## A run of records
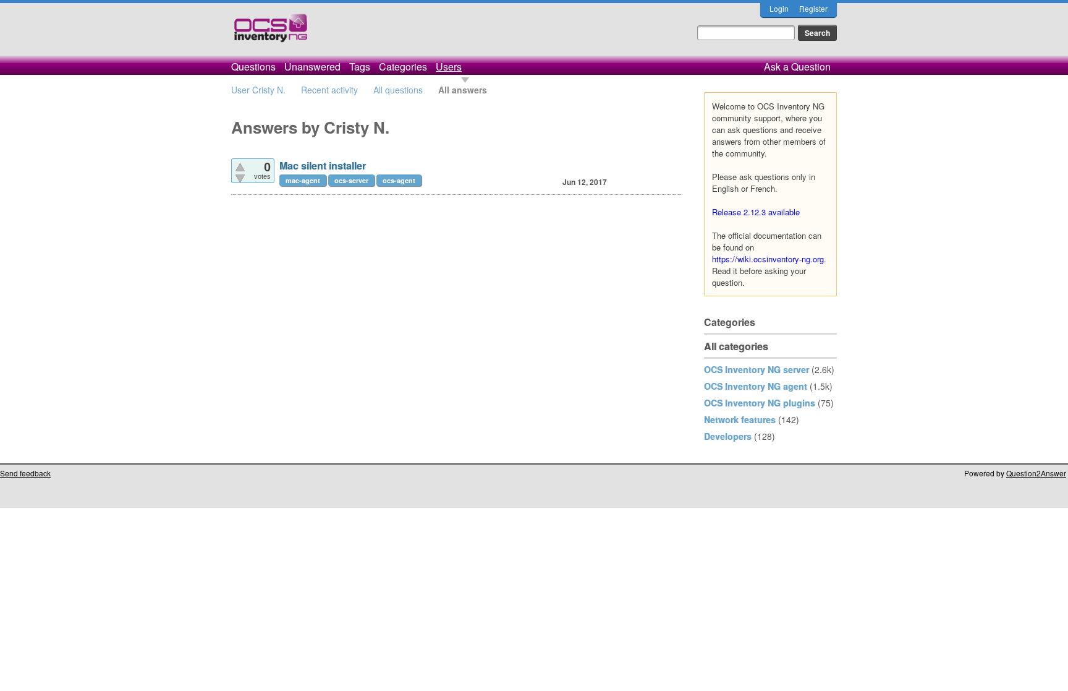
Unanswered (312, 66)
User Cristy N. (258, 90)
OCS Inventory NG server (756, 369)
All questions (398, 90)
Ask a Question (797, 66)
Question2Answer (1036, 473)
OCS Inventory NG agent (755, 386)
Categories (403, 66)
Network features (740, 419)
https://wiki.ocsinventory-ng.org (768, 259)
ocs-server (351, 180)
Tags (359, 66)
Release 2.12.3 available (756, 212)
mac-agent (303, 180)
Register (813, 8)
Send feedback (25, 473)
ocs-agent (399, 180)
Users (449, 66)
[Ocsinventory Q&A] (270, 33)
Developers (728, 436)
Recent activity (329, 90)
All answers (462, 90)
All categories (736, 346)
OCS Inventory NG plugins (759, 403)
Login (779, 8)
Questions (253, 66)
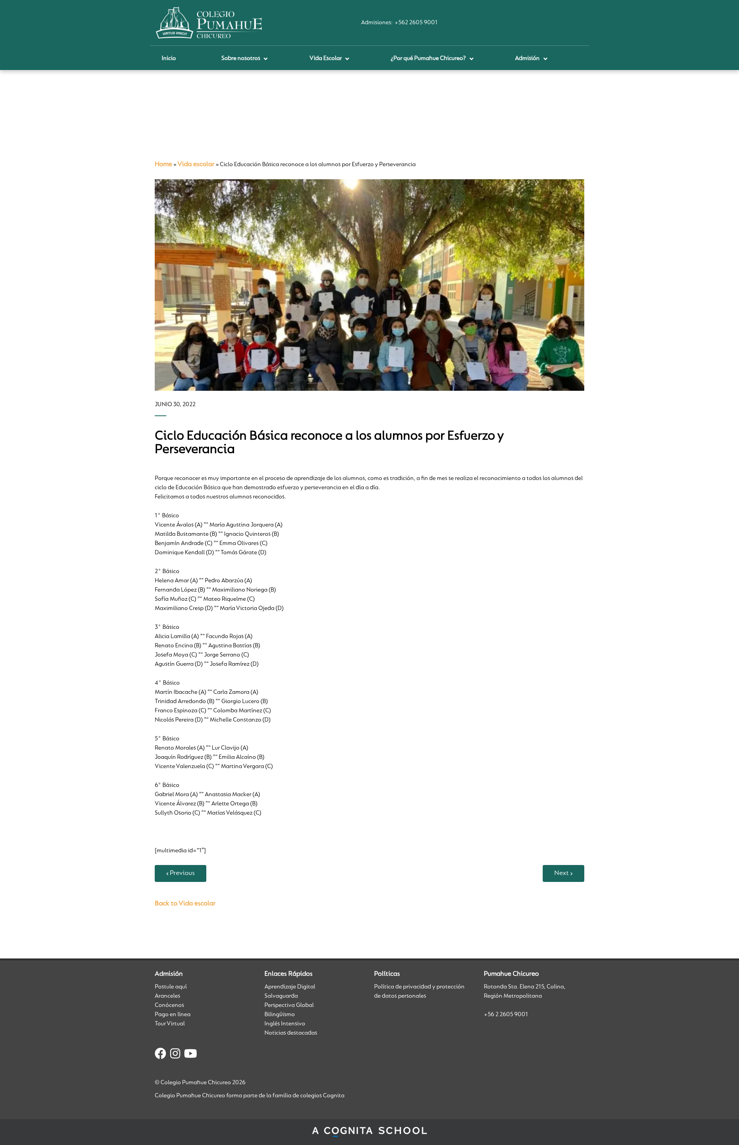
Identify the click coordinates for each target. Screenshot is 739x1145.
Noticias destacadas (290, 1033)
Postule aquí (171, 987)
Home (163, 164)
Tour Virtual (170, 1024)
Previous (182, 873)
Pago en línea (173, 1015)
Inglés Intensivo (284, 1024)
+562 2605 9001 (416, 23)
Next (561, 873)
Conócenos (169, 1005)
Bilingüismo (279, 1015)
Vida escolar (195, 164)
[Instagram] (175, 1055)
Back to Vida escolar (185, 903)
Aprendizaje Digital (289, 987)
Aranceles (167, 996)
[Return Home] (209, 22)
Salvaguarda (281, 996)
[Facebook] (160, 1055)
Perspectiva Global (289, 1005)
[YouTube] (190, 1055)
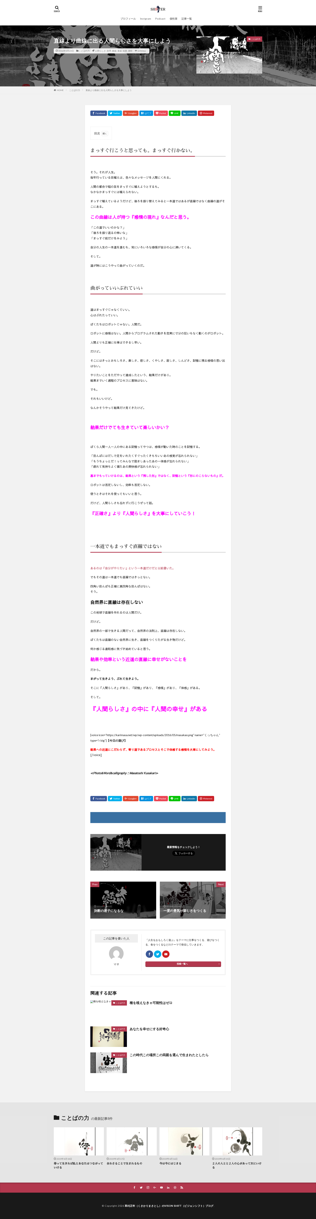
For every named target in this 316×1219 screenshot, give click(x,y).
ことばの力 (84, 50)
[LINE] (174, 113)
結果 (125, 50)
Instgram (145, 18)
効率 (109, 50)
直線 (119, 50)
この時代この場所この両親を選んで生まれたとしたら (169, 1055)
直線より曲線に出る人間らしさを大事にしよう (109, 90)
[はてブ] (146, 113)
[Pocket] (161, 113)
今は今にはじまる (170, 1163)
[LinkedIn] (189, 113)
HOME (60, 90)
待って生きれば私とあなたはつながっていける (78, 1165)
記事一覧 (187, 18)
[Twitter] (115, 113)
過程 (130, 50)
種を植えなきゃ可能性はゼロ (151, 1003)
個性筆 (173, 18)
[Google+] (130, 113)
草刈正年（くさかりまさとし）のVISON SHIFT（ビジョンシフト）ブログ (169, 1205)
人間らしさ (100, 50)
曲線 (114, 50)
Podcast (160, 18)
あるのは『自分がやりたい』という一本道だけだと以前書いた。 (132, 568)
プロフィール (128, 18)
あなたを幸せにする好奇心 (149, 1029)
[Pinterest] (206, 113)
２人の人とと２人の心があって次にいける (237, 1165)
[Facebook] (98, 113)
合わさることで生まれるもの (124, 1163)
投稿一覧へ (182, 963)
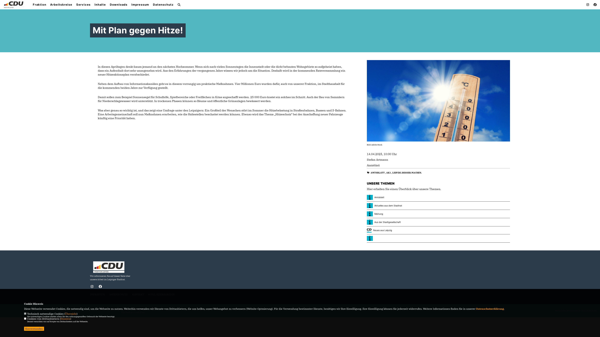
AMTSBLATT (378, 172)
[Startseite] (108, 267)
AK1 (388, 172)
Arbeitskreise (61, 4)
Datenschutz (163, 4)
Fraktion (39, 4)
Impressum (140, 4)
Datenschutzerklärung (490, 308)
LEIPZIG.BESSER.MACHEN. (407, 172)
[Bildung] (438, 238)
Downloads (119, 4)
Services (83, 4)
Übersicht (71, 313)
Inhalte (100, 4)
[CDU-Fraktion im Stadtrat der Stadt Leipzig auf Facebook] (100, 287)
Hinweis (65, 318)
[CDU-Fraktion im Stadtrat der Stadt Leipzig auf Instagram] (92, 287)
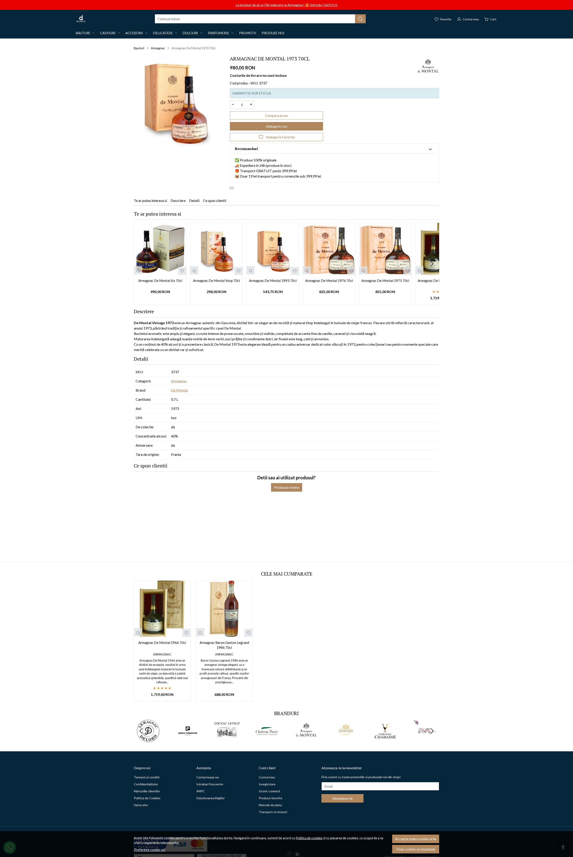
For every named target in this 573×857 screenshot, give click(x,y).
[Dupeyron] (345, 739)
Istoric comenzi (269, 791)
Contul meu (267, 777)
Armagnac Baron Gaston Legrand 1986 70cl (224, 645)
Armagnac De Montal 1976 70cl (329, 281)
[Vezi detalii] (138, 270)
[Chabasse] (385, 739)
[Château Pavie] (266, 739)
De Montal (179, 390)
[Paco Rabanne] (187, 739)
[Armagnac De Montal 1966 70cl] (162, 609)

## Stated exercise
Starting at the beginning of the items and stopping after the line that contains "ocs-agent (399, 180)", write those lines out again with -16 added to every coordinate in the answers. Leave the pictures out.

## Worked solution
Unanswered (296, 50)
User Cristy N. (242, 74)
OCS Inventory NG server (740, 353)
All questions (382, 74)
Ask a Question (781, 50)
Question2Answer (1020, 457)
OCS Inventory NG agent (739, 370)
Categories (387, 50)
Network features (724, 403)
https://wiki.ocsinventory-ng.org (752, 243)
ocs-server (335, 164)
Tags (343, 50)
Release 2.12.3 available (740, 196)
mac-agent (287, 164)
Register (797, -8)
Send feedback (9, 457)
ocs-agent (383, 164)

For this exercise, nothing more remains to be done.